As a debate over alleged manipulation of TRPs heats up following the FIR in Mumbai and a notice to Republic TV, a Bombay High Court judgment in 2001 by Justice DY Chandrachud, presently a sitting Supreme Court judge, has assumed significance for formulating certain important principles.
The court had then held that whether the business of issuing TRPs should continue to be in private hands or should the government provide an agency to do it “is a matter of legislative and administrative policy”, and that these ratings do not obligate either the subscribers or the advertisers.
A PIL by PS Deodhar, former chairperson of Electronics Commission of India, had asked for constitution of an autonomous body for releasing ‘Television Rating Points’ (TRPs) of channels. His petition cited the direct relation between TRPs and the rate of advertisements, and contended that the TRPs presented a completely skewed picture when one compares wider reach of public broadcaster Doordarshan to the private channels.
Deodhar had further pointed out that the TRPs (at that time) are generated by two privately managed agencies, Tam Media Research Pvt Ltd and Indian National Television Audience Measurement Co Pvt Ltd, which had no government supervision.

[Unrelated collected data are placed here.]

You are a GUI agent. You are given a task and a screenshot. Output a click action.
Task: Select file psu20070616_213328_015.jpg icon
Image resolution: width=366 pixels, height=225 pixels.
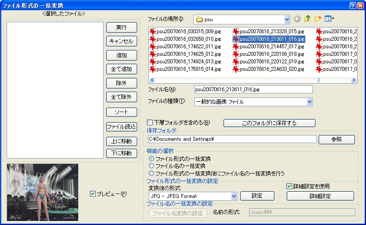[236, 31]
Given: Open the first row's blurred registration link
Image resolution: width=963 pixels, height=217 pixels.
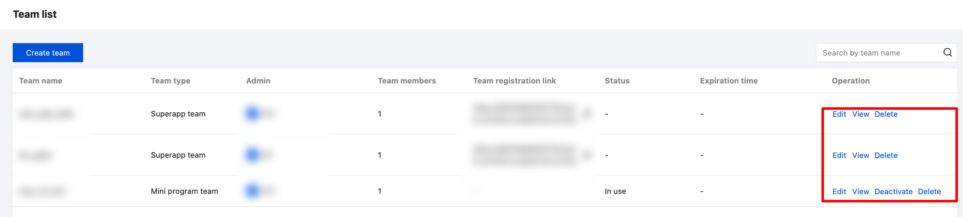Looking at the screenshot, I should pos(523,114).
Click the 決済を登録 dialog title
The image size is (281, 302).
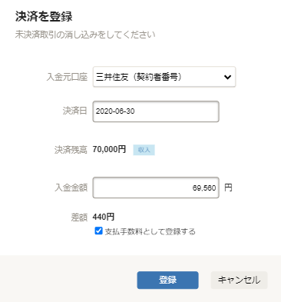(44, 17)
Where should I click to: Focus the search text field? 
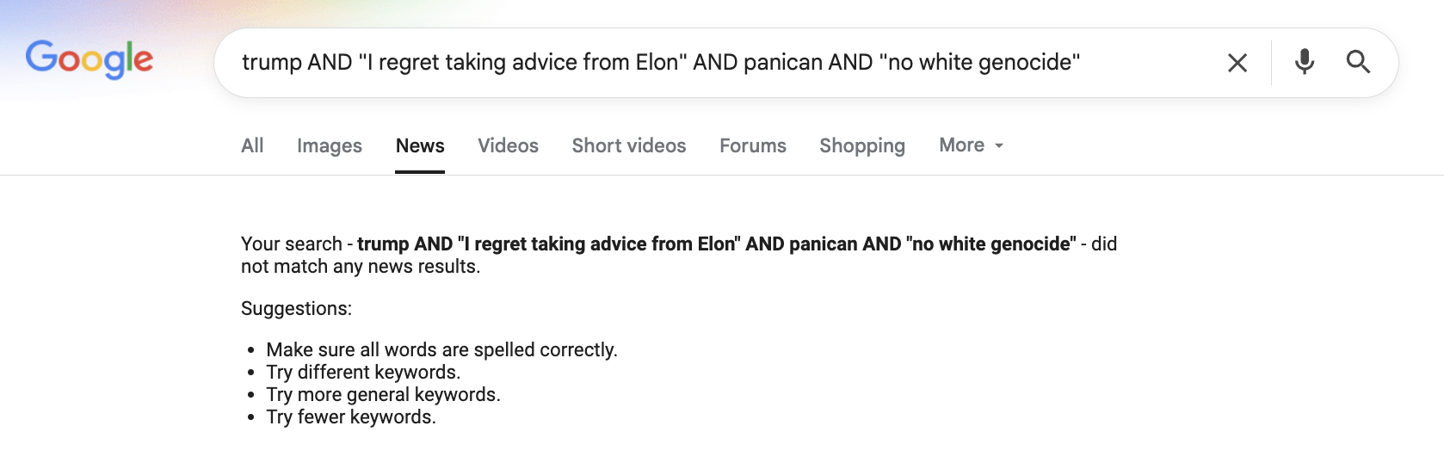coord(723,63)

The petition alleged the sample size was inadequate and ratings suffered from “urban bias”, and also were “influenced” by certain tactics.
At present, TRPs are measured by the Broadcast Audience Research Council (BARC) India, which is also a non-government body jointly owned by advertisers, ad agencies, and broadcasting companies.
Deodhar had requested the High Court to ensure that the media trade is properly controlled and checked and "independent correct and acceptable TRPs are issued by an independent body under the control of law and Government and undue influence of the advertising and marketing agencies are remedied".
Nineteen years on, what the High Court said in the context of TRPs, rating measurement bodies and the scope of judicial review is still relevant.
About the corporate agencies measuring the audience date, Justice Chandrachud said that these bodies provide their services to those who chose to subscribe and there is no compulsion for any TV channel to subscribe to them. Similarly, the judgment held that there is no compulsion upon any private or public advertiser to accept their ratings and offer advertisement rates accordingly.
The judge underlined that measurement of TV ratings is not an activity prohibited under the law and called it “inappropriate” for a court to enter into areas of dispute pertaining to the methodology of calculating TRPs or the type of houses where People Meters were installed.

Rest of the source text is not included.